Curitiba - O governo do Paraná está usando um argumento da gestão anterior, dos peemedebistas Orlando Pessuti e Roberto Requião, para tentar tirar o Estado do cadastro de inadimplentes da União. A procuradoria-geral do Estado protocolou no início deste mês, no Supremo Tribunal Federal (STF), uma ação cível originária, na qual pede a nulidade da restrição feita ao Estado pela União em função de um suposto descumprimento da aplicação mínima de 12% da receita corrente líquida em serviços de saúde no ano de 2009. Na ação cível originária, contudo, um dos argumentos da atual procuradoria-geral do Estado reforça que houve cumprimento da fatia mínima da saúde, fato questionado pela própria equipe de transição do governo Beto Richa (PSDB).
A equipe de transição afirmou no final do ano passado que a gestão anterior não poderia ter colocado despesas como saneamento, por exemplo, na área da saúde. E que, se as despesas indevidas fossem todas retiradas, haveria um deficit no investimento obrigatório na saúde. Para o STF, a procuradoria-geral do Estado defendeu que houve a aplicação de R$ 1.220.829.217,36 na saúde, valor correspondente a 12,08% da arrecadação de impostos, atingindo, assim, o parâmetro constitucional exigido.

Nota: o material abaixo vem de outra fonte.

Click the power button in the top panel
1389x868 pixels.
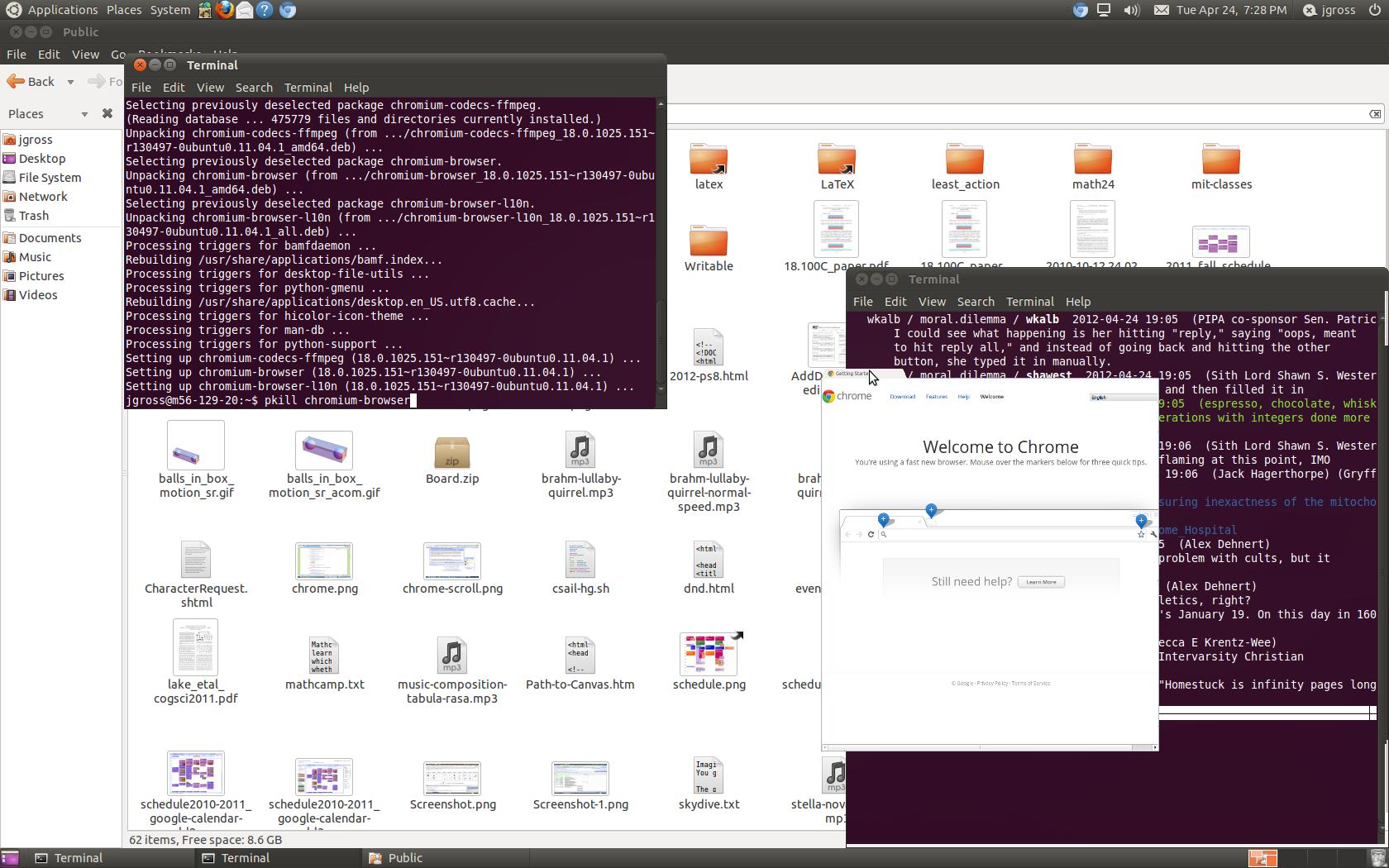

O governo do Paraná informou ao STF ainda, que devido à inscrição no cadastro de inadimplentes, não consegue liberação de recursos como, por exemplo, referentes ao convênio celebrado pela Universidade Estadual de Londrina e o Ministério de Esportes. Por telefone, o procurador-geral do Estado disse à Reportagem que ainda não tinha informações sobre esta ação cível originária.